La première partie est complètement nouvelle. C’est comme une préface aux autres, où j’ai essayé de résumer le petit nombre de données que l’on possède sur les temps primitifs de l’humanité.. Ainsi que le commandaient à la fois les principes d’une saine critique et les convictions les plus profondément enracinées dans mon âme, j’y ai donné la première place au récit biblique, que j’ai fait suivre de l’exposé des traditions parallèles conservées chez d’autres peuples de l’antiquité. Vient ensuite un rapide aperçu des découvertes de l’archéologie préhistorique, qui nous renseignent sur un tout autre ordre de faits que les récits de la Bible et nous font pénétrer dans la vie matérielle et quotidienne des premiers hommes. Enfin cette partie se termine par quelques notions générales sur les races humaines et sur les familles de langues, qui m’ont paru devoir former une introduction presque nécessaire au récit historique.

Quelques passages des chapitres qui forment le livre consacré aux annales des Israélites ont étonné certaines personnes, que je serais d’autant plus désolé de scandaliser que je partage entièrement leur foi, et m’ont paru leur donner le change sur ma pensée, Je crois donc nécessaire de placer ici deux mots d’explication sur le point de vue où je me suis mis en racontant l’histoire du peuple de Dieu.

Il y a deux choses constamment unies dans cette histoire : l’action de Dieu, permanente, directe, surnaturelle, telle qu’elle ne se présente dans les annales d’aucune autre nation, en faveur du peuple qu’il a investi de la sublime mission de conserver le dépôt de la vérité religieuse et du sein duquel sortira le Rédempteur, puis les événements humains qui se déroulent sous cette action divine. Celui qui écrit une Histoire sainte doit naturellement, d’après le point de vue même où il s’est placé, considérer avant tout le côté divin des annales d’Israël. Au contraire, ayant entrepris un tableau des civilisations de l’Asie antique et faisant figurer dans ce tableau l’histoire des Israélites, je devais la considérer principalement sous son aspect humain, sans qu’il en résulte pour cela que j’aie voulu méconnaître un seul instant le caractère tout exceptionnel de cette histoire. Aussi dans mon récit n’ai-je donné que peu de place aux miracles dont elle est remplie, quoiqu’il fût bien loin de ma pensée de contester les miracles reconnus par l’Église et surtout de nier en principe le surnaturel et le miracle.

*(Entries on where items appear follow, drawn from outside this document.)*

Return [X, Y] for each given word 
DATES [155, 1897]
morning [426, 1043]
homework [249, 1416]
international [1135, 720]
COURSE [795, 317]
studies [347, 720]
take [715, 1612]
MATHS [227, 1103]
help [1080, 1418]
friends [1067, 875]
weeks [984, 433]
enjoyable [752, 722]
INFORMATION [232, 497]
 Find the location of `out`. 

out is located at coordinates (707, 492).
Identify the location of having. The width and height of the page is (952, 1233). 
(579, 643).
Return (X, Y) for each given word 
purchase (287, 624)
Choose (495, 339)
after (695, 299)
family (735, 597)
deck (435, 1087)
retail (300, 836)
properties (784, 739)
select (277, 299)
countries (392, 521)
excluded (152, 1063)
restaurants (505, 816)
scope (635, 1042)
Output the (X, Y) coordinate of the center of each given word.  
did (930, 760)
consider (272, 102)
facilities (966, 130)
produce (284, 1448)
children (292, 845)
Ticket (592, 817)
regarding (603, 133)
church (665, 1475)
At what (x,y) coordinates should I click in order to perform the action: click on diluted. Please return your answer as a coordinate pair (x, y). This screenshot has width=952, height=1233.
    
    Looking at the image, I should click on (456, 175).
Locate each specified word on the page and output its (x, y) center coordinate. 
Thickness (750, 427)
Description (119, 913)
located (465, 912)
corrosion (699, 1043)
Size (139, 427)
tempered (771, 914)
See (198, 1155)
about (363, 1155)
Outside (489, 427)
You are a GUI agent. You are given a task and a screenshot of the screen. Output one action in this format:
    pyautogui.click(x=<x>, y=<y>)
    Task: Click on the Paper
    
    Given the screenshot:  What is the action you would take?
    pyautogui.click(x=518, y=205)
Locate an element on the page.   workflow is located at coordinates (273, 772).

J’ai cru qu’il m’était permis d’examiner si, dans certains récits de la Bible, le langage allégorique ne tenait pas plus de place que ne l’ont pensé beaucoup d’interprètes, et si quelques faits déterminés ne pouvaient pas s’expliquer dans l’ordre naturel. Je l’ai fait un peu hardiment peut-être, mais avec un profond respect pour le livre inspiré. Il est possible que je me sois trompé clans mes conjectures, et je les soumets au jugement de ceux qui ont autorité pour prononcer en ces matières. Mais je tiens à bien établir que je n’ai parlé que de faits spéciaux et qu’à aucun prix je ne voudrais que l’on pût me confondre avec ceux qui prétendent effacer le caractère miraculeux de l’histoire biblique.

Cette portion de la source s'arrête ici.